Continúa el candidato al Senado Wadith Manzur en el ojo del huracán por el escándalo de la Unidad Nacional Para la Gestión del Riesgo.

En medio de las visitas políticas, las fotos alegres e imágenes en redes y medios, hay hechos judiciales no cerrados que rodean al joven aspirante cordobés al Congreso de la Republica.

La investigación que adelanta la Corte Suprema de Justicia por un presunto caso de cohecho impropio en el escándalo que rodea a la Unidad Nacional para la Gestión del Riesgo de Desastres (UNGRD) volvió a generar impacto en el escenario político colombiano. En esta ocasión, el foco está puesto sobre el representante a la Cámara Wadith Manzur.
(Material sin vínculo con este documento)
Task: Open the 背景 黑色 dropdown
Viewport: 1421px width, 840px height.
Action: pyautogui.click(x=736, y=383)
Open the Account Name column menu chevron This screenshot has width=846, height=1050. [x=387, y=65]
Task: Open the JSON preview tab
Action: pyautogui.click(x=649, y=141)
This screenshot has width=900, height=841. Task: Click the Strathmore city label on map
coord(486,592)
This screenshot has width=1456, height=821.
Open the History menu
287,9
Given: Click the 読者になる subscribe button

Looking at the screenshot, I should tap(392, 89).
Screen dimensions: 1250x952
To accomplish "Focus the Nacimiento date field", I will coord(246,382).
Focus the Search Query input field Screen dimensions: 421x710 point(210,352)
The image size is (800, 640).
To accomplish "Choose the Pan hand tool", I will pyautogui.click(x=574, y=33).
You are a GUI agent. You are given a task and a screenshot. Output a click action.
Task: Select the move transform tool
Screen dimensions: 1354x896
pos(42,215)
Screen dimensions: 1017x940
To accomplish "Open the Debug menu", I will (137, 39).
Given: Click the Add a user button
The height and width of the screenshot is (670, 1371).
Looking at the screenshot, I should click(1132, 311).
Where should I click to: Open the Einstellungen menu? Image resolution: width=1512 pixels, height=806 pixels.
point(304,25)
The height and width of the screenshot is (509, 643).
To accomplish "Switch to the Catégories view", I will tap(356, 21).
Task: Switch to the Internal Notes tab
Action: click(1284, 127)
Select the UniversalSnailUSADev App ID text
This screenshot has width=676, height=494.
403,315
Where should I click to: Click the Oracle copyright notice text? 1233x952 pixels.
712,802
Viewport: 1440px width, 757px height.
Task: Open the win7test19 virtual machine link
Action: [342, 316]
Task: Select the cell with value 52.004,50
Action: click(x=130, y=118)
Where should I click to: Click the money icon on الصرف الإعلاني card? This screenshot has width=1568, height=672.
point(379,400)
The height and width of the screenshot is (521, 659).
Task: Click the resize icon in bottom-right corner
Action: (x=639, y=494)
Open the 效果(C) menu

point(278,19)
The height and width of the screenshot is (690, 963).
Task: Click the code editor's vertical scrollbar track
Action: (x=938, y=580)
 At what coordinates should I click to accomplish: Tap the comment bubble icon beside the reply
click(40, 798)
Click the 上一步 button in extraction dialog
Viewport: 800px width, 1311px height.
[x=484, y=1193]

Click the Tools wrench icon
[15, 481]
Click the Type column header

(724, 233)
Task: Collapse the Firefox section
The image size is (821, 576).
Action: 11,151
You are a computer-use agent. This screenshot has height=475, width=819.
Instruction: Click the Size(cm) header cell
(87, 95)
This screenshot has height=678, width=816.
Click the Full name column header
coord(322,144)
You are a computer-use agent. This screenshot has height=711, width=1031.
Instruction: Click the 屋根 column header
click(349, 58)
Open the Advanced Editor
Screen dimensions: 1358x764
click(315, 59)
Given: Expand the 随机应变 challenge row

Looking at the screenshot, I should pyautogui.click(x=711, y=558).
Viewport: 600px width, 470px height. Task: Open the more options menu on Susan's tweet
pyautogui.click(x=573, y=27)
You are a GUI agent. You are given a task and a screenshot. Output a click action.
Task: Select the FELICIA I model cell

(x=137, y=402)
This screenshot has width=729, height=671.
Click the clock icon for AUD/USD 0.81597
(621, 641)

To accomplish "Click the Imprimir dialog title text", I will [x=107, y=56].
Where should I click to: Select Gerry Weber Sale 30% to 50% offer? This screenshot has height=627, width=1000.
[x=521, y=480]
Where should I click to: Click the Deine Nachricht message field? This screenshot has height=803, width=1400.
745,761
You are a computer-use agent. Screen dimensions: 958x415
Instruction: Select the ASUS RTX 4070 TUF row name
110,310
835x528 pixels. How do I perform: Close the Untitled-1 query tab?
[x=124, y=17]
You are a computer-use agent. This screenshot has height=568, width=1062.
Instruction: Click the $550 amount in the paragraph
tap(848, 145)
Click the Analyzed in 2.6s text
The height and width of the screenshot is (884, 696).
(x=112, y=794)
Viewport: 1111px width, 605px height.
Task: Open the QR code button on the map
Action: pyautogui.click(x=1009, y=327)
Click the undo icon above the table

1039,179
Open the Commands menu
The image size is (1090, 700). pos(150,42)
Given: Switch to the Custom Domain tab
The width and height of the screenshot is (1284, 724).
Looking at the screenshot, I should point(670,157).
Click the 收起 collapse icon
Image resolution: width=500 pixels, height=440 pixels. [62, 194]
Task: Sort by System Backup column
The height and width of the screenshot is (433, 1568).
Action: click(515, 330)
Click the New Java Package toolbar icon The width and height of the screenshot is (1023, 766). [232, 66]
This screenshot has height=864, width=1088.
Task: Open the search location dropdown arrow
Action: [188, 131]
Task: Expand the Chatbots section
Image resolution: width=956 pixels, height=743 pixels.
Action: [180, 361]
El congresista del Partido Conservador aseguró que afronta el proceso con serenidad y afirmó que no tiene motivos de preocupación. “Estoy tranquilo, no tengo nada que temer ni nada que ocultar”, dijo en declaraciones a los periodistas Oswaldo Marchena y Mauricio Castilla. Según Manzur, los señalamientos se explican más por el contexto político y la visibilidad pública de los involucrados que por hechos irregulares comprobados.

De acuerdo con el expediente, la Corte analiza posibles gestiones para orientar un contrato cercano a los 50.000 millones de pesos, destinado a obras de drenaje en el municipio de Cotorra, en el departamento de Córdoba. El proyecto, sin embargo, nunca fue adjudicado ni ejecutado. Manzur sostuvo que su actuación se limitó a una gestión institucional y negó haber obtenido algún beneficio personal.

El legislador, quien actualmente aspira a una curul en el Senado, defendió la legalidad de sus actuaciones y señaló que la intermediación ante entidades del Estado hace parte de las funciones permitidas por la ley y el reglamento del Congreso. También reconoció que su apellido y trayectoria familiar lo han mantenido bajo permanente escrutinio público, aunque subrayó que ha enfrentado el proceso sin evadir responsabilidades.

La Corte Suprema cerró la etapa probatoria del caso en noviembre de 2025 y deberá definir si existen elementos suficientes para llamar a juicio a Manzur y a otros cinco congresistas vinculados a la investigación. Entre tanto, el proyecto de mitigación de inundaciones que beneficiaría a cerca de 8.000 habitantes de Cotorra sigue sin avanzar, una situación que la alcaldesa María Eugenia López Díaz ha atribuido directamente a las irregularidades alrededor de la UNGRD.